Espantoso notar que os avanços socioeconômicos trouxeram um ódio patronal (e também colonial) ao peito do brasileiro mediano que, de repente, viu-se em uma estranha nostalgia de uma intervenção militar ou ianque. O conservadorismo recrudesceu entre os indivíduos medianos, semiletrados e concursados que não suportaram determinadas melhorias sociais (dos mais pobres) e o reconhecimento de direitos e de cidadania a grupos de homossexuais e de gênero. O conservadorismo sempre vociferou contra a novidade; talvez se dependesse de sua ação não haveria acontecido a conquista do  direito ao voto pelas mulheres.
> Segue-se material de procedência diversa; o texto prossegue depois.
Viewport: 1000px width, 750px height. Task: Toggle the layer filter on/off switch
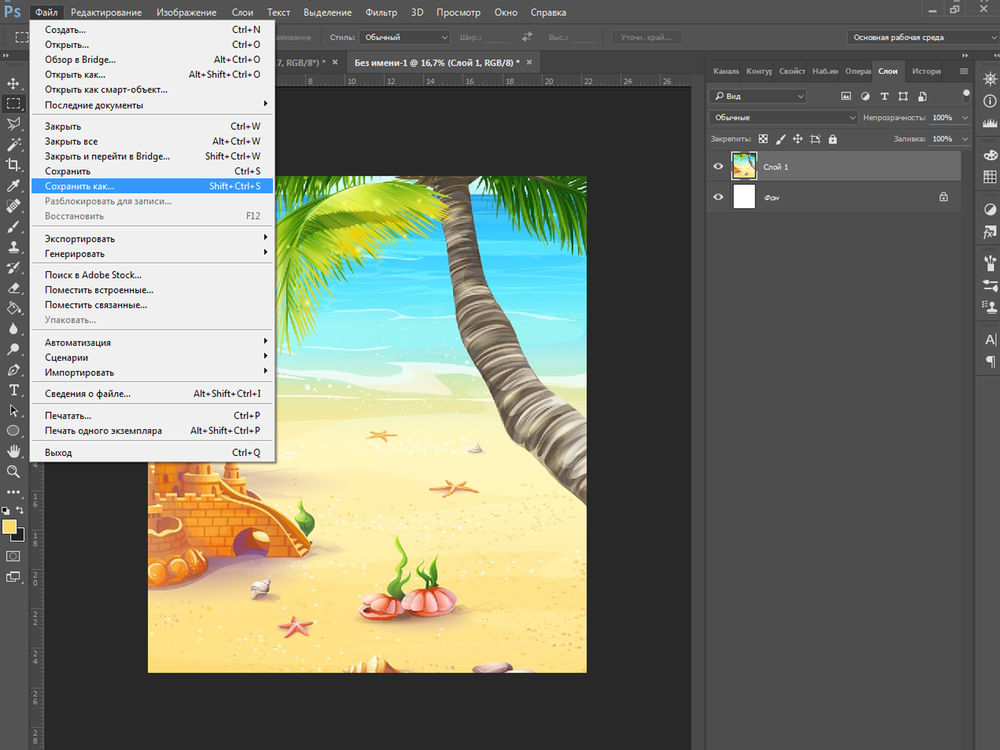pos(966,94)
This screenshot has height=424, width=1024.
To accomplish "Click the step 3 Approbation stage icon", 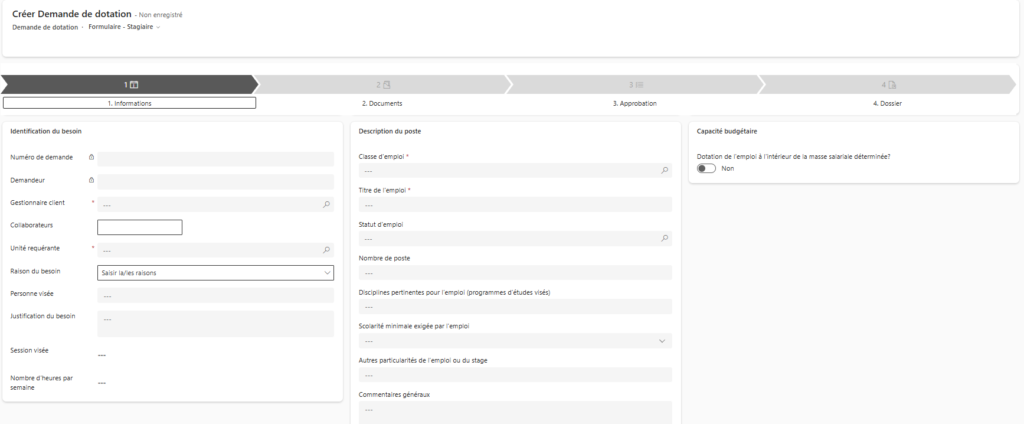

A sensação de liberdade é difícil de ser administrada pelo indivíduo em sua ignorância existencial(de saber sobre si), por isso ele prefere a sujeição às figuras paternais de poder.

 Um cartaz recente, nas ruas, continha a seguinte louvação: “corruptos, mas íntegros”  destinada aos políticos que operaram o último golpe partidário – esquema de mudança de poder.  Quem escreveu isso deve ser um resignado patriota que nutre um indisfarçado e ambivalente sentimento pelos políticos nacionais – o “amódio” nomeado por Lacan nas neuroses. 

A ebulição raivosa da indignação política arrefeceu nas varandas, pois parecia sedenta por uma purificação ufanista e quimérica de toda a corrupção. Por quê?